Data extracted from a collection:

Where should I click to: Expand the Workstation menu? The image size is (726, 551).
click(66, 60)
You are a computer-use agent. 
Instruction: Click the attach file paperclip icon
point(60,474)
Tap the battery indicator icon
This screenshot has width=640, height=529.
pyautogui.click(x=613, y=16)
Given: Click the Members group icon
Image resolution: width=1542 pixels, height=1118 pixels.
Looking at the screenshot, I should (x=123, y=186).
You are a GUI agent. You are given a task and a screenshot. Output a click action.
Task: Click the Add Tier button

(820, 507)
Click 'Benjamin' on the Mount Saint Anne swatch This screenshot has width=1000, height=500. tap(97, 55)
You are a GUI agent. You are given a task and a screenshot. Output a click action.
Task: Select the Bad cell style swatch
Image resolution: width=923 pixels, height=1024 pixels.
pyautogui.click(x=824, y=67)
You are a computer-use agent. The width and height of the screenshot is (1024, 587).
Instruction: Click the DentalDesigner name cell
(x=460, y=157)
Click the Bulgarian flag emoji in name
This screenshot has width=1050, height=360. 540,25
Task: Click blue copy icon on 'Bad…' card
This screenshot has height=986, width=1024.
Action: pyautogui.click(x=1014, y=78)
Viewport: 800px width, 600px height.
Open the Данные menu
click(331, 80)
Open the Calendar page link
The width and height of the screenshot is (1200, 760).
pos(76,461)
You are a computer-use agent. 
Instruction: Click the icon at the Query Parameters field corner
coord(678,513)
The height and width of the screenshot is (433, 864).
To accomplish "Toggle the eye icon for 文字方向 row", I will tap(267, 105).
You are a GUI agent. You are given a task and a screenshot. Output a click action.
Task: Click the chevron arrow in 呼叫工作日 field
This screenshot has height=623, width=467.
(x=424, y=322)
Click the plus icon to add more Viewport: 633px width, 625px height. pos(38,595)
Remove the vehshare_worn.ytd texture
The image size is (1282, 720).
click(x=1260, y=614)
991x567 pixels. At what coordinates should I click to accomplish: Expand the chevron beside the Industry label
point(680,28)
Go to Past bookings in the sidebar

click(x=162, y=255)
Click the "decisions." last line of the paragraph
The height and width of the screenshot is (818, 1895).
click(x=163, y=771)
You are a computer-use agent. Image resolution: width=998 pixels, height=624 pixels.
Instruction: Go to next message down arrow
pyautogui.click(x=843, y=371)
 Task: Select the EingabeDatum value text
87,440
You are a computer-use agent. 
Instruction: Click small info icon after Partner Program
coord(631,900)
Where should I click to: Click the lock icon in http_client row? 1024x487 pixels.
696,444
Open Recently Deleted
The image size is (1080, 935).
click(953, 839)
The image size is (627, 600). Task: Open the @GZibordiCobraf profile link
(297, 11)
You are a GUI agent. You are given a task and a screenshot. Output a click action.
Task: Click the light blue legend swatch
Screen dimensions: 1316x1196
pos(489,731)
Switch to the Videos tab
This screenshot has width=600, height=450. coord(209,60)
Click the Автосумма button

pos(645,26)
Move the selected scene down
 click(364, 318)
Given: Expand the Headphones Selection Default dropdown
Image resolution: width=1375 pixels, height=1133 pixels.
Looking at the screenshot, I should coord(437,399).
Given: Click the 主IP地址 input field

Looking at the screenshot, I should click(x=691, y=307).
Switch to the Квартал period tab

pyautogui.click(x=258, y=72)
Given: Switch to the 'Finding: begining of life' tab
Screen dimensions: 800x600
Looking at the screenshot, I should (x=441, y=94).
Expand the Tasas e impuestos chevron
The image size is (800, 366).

## WHAT THE EXERCISE ASKS
Exactly the lines from the one containing "Switch to the Квартал period tab" through the end of the records should be reproduced, and no others.

## RESPONSE
Switch to the Квартал period tab

pyautogui.click(x=258, y=72)
Given: Switch to the 'Finding: begining of life' tab
Screen dimensions: 800x600
Looking at the screenshot, I should (x=441, y=94).
Expand the Tasas e impuestos chevron
The image size is (800, 366).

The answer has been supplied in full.